9.3 Assignment. This Agreement is not assignable, transferable or sublicensable by Customer except with Intely’s prior written consent which such consent shall not be unreasonably withheld. Intely may transfer and assign any of its rights or delegate any of its duties under this Agreement without Customer consent. The Agreement shall be binding on the Parties and their respective successors and permitted assigns.
9.4 Parties’ Relationship. The parties to the Agreement are independent parties. Intely, in furnishing the Services, is acting as an independent contractor of Customer. No agency, partnership, joint venture, or employment is created as a result of this Agreement and neither party has any authority to represent or bind the other party in any respect whatsoever.

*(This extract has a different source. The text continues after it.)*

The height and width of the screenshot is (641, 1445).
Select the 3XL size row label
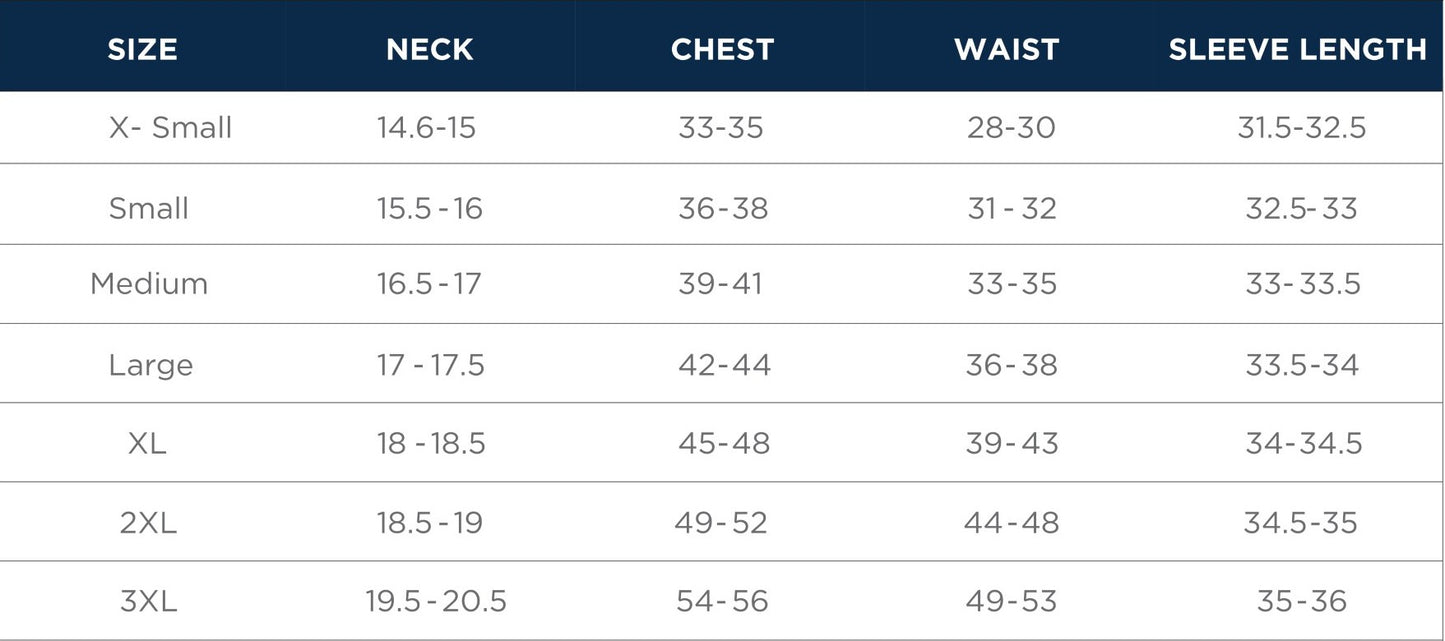148,601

9.5 No Waiver. No failure, delay or omission by a party to exercise any right, remedy or power it has under the Agreement shall impair or be construed as a waiver of such right, remedy or power. A waiver by any party of any breach of covenant shall not be construed to be a waiver of any succeeding breach of such covenant or a breach of any other covenant. All waivers shall be in writing and signed by an authorized representative of the waiving Party.
9.6 Other General Clauses. This Agreement and the applicable Order Form constitute the entire agreement between the parties. There are no prior or contemporaneous oral or written representations, understandings, or agreements relating to this subject matter that are not fully expressed in this Agreement. This Agreement shall be governed by and construed in accordance with the laws of the State of Delaware without regard to conflicts of law principles. Notices under this agreement must be provided in writing (email is sufficient).